The play’s catalyst, as in so many domestic dramas about over-sharing, is a death: of the family’s hard-drinking, poetry-writing patriarch Beverly (7 Stages Artistic Director Del Hamilton), who has popped up water-bloated and blue in the local lake. There’s nothing else like mortality to provide a symbolic campfire for folks to gather around and speak their piece. It clearly doesn’t take much to get this clan spewing, but when they get going, the ensuing verbal conflagration is like gasoline on that campfire.

Violet is a pillhead perpetually swaying in a pharmaceutical fog. She’s pitiful when it suits her purposes and fear-inducing the rest of the time. In her usual tongue-lashing benders, Violet berates her kin for the mere fact of their existence. Her three daughters — Ivy (Carolyn Cook), Barbara (Tess Malis Kincaid) and Karen (Courtney Patterson) — have returned to Violet’s sweltering Oklahoma homestead in the wake of their daddy’s death. A family with a genetic adaptation of expert highball-grips, the sisters lament their mother’s drug addiction while hypocritically self-medicating with wine and whiskey.

It’s hard to know where to look as this family of natural-born adversaries gathers steam. The action unfolds on the three-level set and multiple planes of action of the Weston home, a kind of dollhouse cross-section that gives a distinct feeling of eavesdropping on private lives. Pacing and raging across the see-through architecture are academics Barbara and Bill (Chris Kayser), a long-married couple who are divorcing following Bill’s affair with a student. Narcissistic, token neurotic-singleton sister Karen has brought along her mover-and-shaker boyfriend Steve (Joe Knezevich), who boasts a distinct absence of moral boundaries; together they serve as emblems of the fast-money, brain-dead volk of Florida. Also on board are overlooked, sexless sister Ivy, who harbors a secret incestuous crush, and Violet’s shrill sister Mattie Fae Aiken (Jill Jane Clements), whose guilt over a past transgression is poured into a bottomless hatred of her only son, Little Charles (Andrew Benator). The family members seem to feed off of one another’s sadness and rage, goading each other to greater heights of insult and degradation.

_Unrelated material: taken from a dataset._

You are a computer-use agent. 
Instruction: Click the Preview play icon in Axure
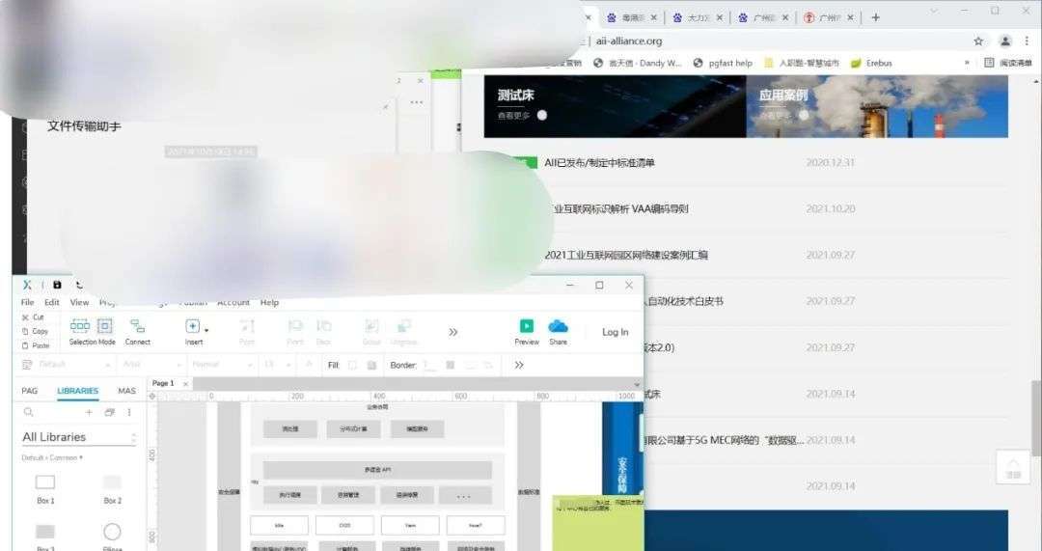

Andrew Benator and Richard Garner.

The production, enthusiastically rendered by Alliance Artistic Director Susan V. Booth, is knee-deep in local talent, including the astoundingly good Richard Garner, artistic director of Georgia Shakespeare, as the snide, good-humored and put-upon husband operating in the wings of his wife Mattie Fae’s epically destructive drama.

His Charles has an authentic self-effacing, subject-changing frumpiness that feels like watching some version of your own family member on stage. His pitiful, sad-sack son Little Charles, played with nuance and pathos by Benator, is equally captivating — both screw-up and whipping boy, and as utterly believable in all his squishy anxiety as Garner’s impersonation of his dad. Asked to drop a green bean casserole in perpetuity night after night as the hapless son to the judgmental Mattie Fae, Benator is a man doomed by fate to make his mother despise him.


“August” is like a family reunion of Atlanta’s multigenerational acting talent, from old guard Hamilton, Garner and Bynum to thespian babes Bethany Anne Lind (photo above, with Knezevich) as Barbara and Bill’s pot-smoking cineaste daughter and Diany Rodriguez as the Native American housekeeper and outsider who observes the dyspeptic Weston doings much as we do, through a prism of disbelief.

The winner of the 2008 Pulitzer Prize for Drama, the Tony Award for Best Play and the Drama Desk Award for Outstanding Play, “August” continues in a grand theatrical tradition of plays about screwed-up families, from Anton Chekhov to Tennessee Williams to Eugene O’Neill. In its Atlanta incarnation, it’s a raucous, hell-bent Rabelaisian thrill ride toward self-destruction, ornamented with arch dialogue, snappy rejoinders and the kind of bad behavior that makes normally dysfunctional families seem like the Cosbys by comparison. From the raging Brenda Bynum to the more subdued but equally affecting Andrew Benator, it is a furious exorcism of the destructiveness of home and family in an America that likes to pretend that home is where the heart is.